Saturday, November 25, 2006

Envy: Prov. 24:19-20. Nov. 26. 2006

Proverbs M11 Envy, text Proverbs 24:19-20
Big Idea: We can overcome envy as we look up to God and ahead to eternity.
He’s happily married to a woman he is attracted to and loves. He works as a high school teacher and coaches the senior girls’ basketball team. He makes a modest salary, but he likes his work. He lives in a reasonably good neighborhood and his children attend public schools that are considered above average.
All in all, he considers his life… pretty good…
(If this scenario bears any resemblance to someone you actually know, that is purely coincidence)
The man receives an invitation to attend the 20th reunion of his college graduating class. Curious as to how his classmates are doing, he attends.
He discovers that some of his university friends, who didn’t outshine him academically as an undergraduate, are in more prestigious and better paying jobs than he is in.
He notices that some of his friends’ who weren’t as popular in college as he was, have spouses who seem more sophisticated and others have spouses that seem more sexy and dress more provocatively than his own partner.
He learns some of their kids are attending elite, private schools.
As he sits on the plane coming home, he has this gnawing sense that he doesn’t quite measure up… He wonders, “Am I a failure?” He asks himself whether he “settled” when it came to picking a marriage partner. He begins to doubt whether he is providing his kids with an adequate education.
Nothing, of course, has actually changed his life… but as he compares himself to his peers who by “society’s standards” are better off envy rears its head and sucks the joy out of his life….
This morning as we continue our series in the book of Proverbs, a book of wisdom, we’re going to look at the nature of envy, how it hurts us, and how we overcome it.
Envy is considered the most pervasive, but least admitted to of the 7 deadly sins…
Envy seems to be experienced at some level by almost everyone, but we don’t want to admit we’re envious because it makes us seems so petty.
= = = =
• To do:
A – Output the part of the sermon on envy that opens with the words containing "He notices that" and closes with "of his life….".
B – In the sermon on envy, what team does the high school teacher coach?
The rows below this point come from a separate source unrelated to the sermon on envy.
= = = =
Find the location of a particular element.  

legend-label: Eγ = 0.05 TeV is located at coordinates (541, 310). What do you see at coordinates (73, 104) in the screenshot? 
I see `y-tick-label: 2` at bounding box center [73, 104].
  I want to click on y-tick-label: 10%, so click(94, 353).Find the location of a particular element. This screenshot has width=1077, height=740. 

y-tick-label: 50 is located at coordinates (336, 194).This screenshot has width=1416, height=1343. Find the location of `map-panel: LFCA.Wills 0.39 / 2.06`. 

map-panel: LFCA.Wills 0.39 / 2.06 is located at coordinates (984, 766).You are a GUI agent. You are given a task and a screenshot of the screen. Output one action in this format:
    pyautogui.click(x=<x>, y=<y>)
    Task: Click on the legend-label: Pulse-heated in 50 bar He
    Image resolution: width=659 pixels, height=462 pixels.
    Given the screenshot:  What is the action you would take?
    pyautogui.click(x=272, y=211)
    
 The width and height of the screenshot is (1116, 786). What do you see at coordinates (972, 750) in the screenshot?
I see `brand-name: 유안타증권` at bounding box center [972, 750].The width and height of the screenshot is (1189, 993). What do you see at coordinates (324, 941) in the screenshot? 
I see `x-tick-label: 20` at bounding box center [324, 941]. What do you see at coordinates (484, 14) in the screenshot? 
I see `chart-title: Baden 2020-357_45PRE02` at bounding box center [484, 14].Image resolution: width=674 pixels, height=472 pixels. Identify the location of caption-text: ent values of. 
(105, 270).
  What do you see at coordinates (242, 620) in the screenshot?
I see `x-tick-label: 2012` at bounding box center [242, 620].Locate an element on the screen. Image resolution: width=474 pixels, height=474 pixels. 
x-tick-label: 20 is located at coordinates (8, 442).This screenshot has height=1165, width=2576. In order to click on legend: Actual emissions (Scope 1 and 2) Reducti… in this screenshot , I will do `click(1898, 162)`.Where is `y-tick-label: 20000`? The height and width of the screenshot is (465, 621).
= = = =
• Your responses:
A –
He notices that some of his friends’ who weren’t as popular in college as he was, have spouses who seem more sophisticated and others have spouses that seem more sexy and dress more provocatively than his own partner.
He learns some of their kids are attending elite, private schools.
As he sits on the plane coming home, he has this gnawing sense that he doesn’t quite measure up… He wonders, “Am I a failure?” He asks himself whether he “settled” when it came to picking a marriage partner. He begins to doubt whether he is providing his kids with an adequate education.
Nothing, of course, has actually changed his life… but as he compares himself to his peers who by “society’s standards” are better off envy rears its head and sucks the joy out of his life….

B – The senior girls' basketball team.